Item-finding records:
════════

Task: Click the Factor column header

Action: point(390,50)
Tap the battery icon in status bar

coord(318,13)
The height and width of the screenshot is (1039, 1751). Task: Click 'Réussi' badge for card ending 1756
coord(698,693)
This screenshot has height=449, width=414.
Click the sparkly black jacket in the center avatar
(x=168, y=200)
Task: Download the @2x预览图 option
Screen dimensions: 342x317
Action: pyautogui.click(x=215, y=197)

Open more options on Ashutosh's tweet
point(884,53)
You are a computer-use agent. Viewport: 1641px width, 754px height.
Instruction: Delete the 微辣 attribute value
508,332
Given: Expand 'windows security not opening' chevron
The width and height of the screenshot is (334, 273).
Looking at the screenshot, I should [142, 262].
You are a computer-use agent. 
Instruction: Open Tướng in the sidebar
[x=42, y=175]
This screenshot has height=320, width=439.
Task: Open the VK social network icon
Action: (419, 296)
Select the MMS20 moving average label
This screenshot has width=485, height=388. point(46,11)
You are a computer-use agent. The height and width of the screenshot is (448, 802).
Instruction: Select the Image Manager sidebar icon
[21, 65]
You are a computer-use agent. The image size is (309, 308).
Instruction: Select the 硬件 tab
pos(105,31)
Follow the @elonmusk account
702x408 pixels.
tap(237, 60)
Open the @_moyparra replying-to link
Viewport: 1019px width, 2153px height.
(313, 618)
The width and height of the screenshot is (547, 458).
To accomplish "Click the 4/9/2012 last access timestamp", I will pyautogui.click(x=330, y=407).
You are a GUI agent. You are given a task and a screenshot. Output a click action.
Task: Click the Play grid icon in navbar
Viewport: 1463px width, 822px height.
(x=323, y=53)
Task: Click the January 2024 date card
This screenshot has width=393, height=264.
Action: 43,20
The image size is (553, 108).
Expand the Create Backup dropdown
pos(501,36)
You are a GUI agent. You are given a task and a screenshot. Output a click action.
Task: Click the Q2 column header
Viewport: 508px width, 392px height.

════════

◆ **Goal**
Replace "column header" with "table heading" everywhere it occurs in the items above, and give all of the lines again with nothing else changed.

◆ **Problem solution**
Task: Click the Factor table heading

Action: point(390,50)
Tap the battery icon in status bar

coord(318,13)
The height and width of the screenshot is (1039, 1751). Task: Click 'Réussi' badge for card ending 1756
coord(698,693)
This screenshot has height=449, width=414.
Click the sparkly black jacket in the center avatar
(x=168, y=200)
Task: Download the @2x预览图 option
Screen dimensions: 342x317
Action: pyautogui.click(x=215, y=197)

Open more options on Ashutosh's tweet
point(884,53)
You are a computer-use agent. Viewport: 1641px width, 754px height.
Instruction: Delete the 微辣 attribute value
508,332
Given: Expand 'windows security not opening' chevron
The width and height of the screenshot is (334, 273).
Looking at the screenshot, I should [142, 262].
You are a computer-use agent. 
Instruction: Open Tướng in the sidebar
[x=42, y=175]
This screenshot has height=320, width=439.
Task: Open the VK social network icon
Action: (419, 296)
Select the MMS20 moving average label
This screenshot has width=485, height=388. point(46,11)
You are a computer-use agent. The height and width of the screenshot is (448, 802).
Instruction: Select the Image Manager sidebar icon
[21, 65]
You are a computer-use agent. The image size is (309, 308).
Instruction: Select the 硬件 tab
pos(105,31)
Follow the @elonmusk account
702x408 pixels.
tap(237, 60)
Open the @_moyparra replying-to link
Viewport: 1019px width, 2153px height.
(313, 618)
The width and height of the screenshot is (547, 458).
To accomplish "Click the 4/9/2012 last access timestamp", I will pyautogui.click(x=330, y=407).
You are a GUI agent. You are given a task and a screenshot. Output a click action.
Task: Click the Play grid icon in navbar
Viewport: 1463px width, 822px height.
(x=323, y=53)
Task: Click the January 2024 date card
This screenshot has width=393, height=264.
Action: 43,20
The image size is (553, 108).
Expand the Create Backup dropdown
pos(501,36)
You are a GUI agent. You are given a task and a screenshot. Output a click action.
Task: Click the Q2 table heading
Viewport: 508px width, 392px height.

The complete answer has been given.